» **What is needed**: The job is to find each line of the records below that includes the word "target" and copy it.

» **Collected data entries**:

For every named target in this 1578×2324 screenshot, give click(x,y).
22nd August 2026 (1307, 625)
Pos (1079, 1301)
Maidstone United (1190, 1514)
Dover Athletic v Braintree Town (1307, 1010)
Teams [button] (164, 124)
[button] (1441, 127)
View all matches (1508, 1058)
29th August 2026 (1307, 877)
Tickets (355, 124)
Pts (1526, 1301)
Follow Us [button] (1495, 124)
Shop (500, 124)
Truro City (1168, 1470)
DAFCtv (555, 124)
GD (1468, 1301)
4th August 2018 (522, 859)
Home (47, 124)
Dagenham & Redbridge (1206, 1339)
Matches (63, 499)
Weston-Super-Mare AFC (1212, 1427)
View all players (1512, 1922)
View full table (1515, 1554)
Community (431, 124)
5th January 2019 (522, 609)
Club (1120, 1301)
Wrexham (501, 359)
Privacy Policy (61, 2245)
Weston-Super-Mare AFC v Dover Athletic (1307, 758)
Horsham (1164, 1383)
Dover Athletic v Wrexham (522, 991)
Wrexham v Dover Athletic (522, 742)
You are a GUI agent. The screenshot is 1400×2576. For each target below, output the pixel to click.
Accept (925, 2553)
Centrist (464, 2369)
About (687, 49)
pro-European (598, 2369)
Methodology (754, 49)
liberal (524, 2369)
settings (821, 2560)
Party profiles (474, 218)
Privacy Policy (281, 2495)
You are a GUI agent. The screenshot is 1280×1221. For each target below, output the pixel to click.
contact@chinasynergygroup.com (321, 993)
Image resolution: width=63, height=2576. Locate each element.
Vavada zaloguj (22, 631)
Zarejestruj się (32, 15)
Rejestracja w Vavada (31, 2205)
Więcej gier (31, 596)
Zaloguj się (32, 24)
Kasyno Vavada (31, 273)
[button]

» **Result**:
For every named target in this 1578×2324 screenshot, give click(x,y).
You are a GUI agent. The screenshot is 1400×2576. For each target below, output the pixel to click.
You are a GUI agent. The screenshot is 1280×1221. For each target below, output the pixel to click.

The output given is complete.